Compounding concerns is that the review itself was extremely quick and seemingly cursory, lasting a relatively short amount of time. This should raise the question of what exactly center referee Allen Chapman saw that caused him to arrive so quickly at so decisive a conclusion—according to the Kansas City Star’s Sam McDowell, Chapman told Sinovic that it was “100 percent a handball”—and especially in a Decision Day match between the then-top two teams in the Western Conference.
Finally, as my TBT colleague Chad Smith pointed out in the game thread, Sporting KC has every incentive to appeal Sinovic’s red card. Each team is allotted a couple of such challenges each season, and considering the impending depth crisis at fullback for the club’s first playoff game with both Jimmy Medranda and Cristian Lobato out for the season, and Jaylin Lindsey scheduled to depart for U-20 national team duty, I would be positively stunned if the team didn’t appeal Sinovic’s suspension. Any appeal may well come to naught, but there will probably be no better time to at least try.
There are no more excuses
For a nice change of pace, Sporting Kansas City seems to have finally peaked at the right time, with three impressive wins in a row against Vancouver, FC Dallas, and LAFC after a disappointing home draw against the decidedly not-playoff bound LA Galaxy. As a result of this nine-point surge, the club will not only avoid the dreaded knockout game that has been the bane of its existence for the past four years, it will enjoy home field advantage up until the MLS Cup final (should the club make it that far).
Aside from the aforementioned depth crisis at fullback, the team’s core is all intact and healthy. There may be a question about Graham Zusi’s fitness after he came up injured at the end of this past game, but his durability at this point in his career is unimpeachable, and it would take a genuinely serious injury to keep him out of any playoff match.
Finally, SKC’s Western Conference rivals do not seem to be in the same vein of good form as the boys in blue. FC Dallas followed up its spectacular 3-0 home loss to SKC by managing to lose to the conference punchline Colorado Rapids, LAFC came into this past match having coughed up a 2-0 lead to the Whitecaps to tie 2-2, and second-place Seattle needed two late goals to avoid an embarrassing loss to the hot mess that is the 2018 San Jose Earthquakes.

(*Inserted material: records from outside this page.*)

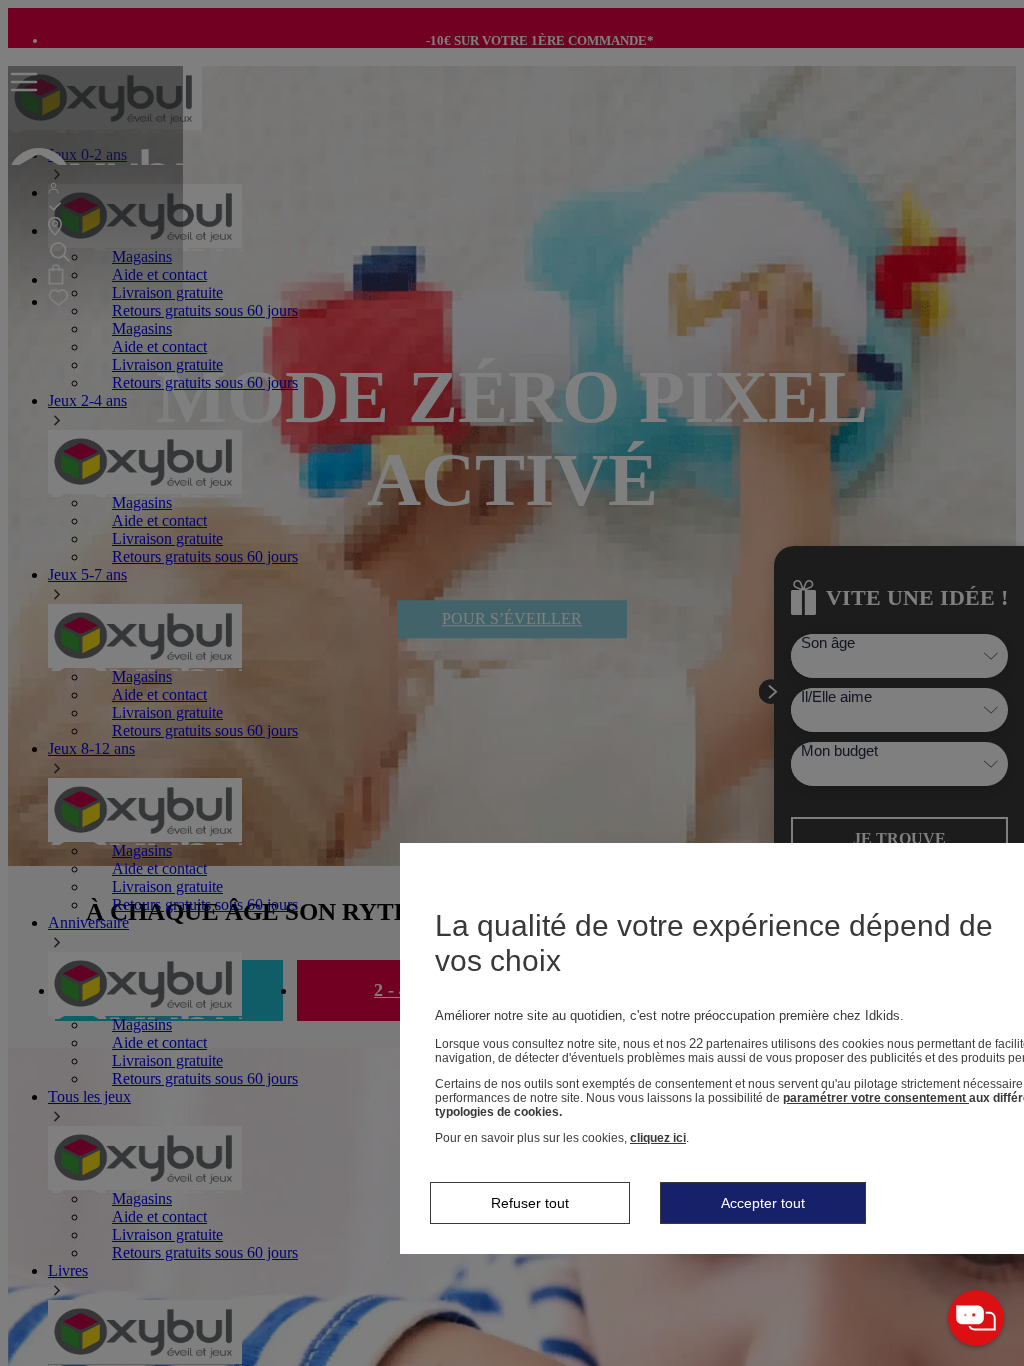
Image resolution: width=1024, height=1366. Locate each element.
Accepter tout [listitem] (763, 1203)
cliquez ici (658, 1138)
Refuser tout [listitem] (530, 1203)
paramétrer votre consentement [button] (876, 1098)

All of this is to say: many of the biggest factors (rest, home field advantage, opposing team form) are finally in Sporting KC’s favor for the first time in years. Yes, another major officiating error like the ones that marred the recent matches against both LA-based clubs could happen. But the team’s fortunes are firmly in its control, and a fifth quick exit in a row from the playoffs should be seen by club and fans alike as an unacceptable result.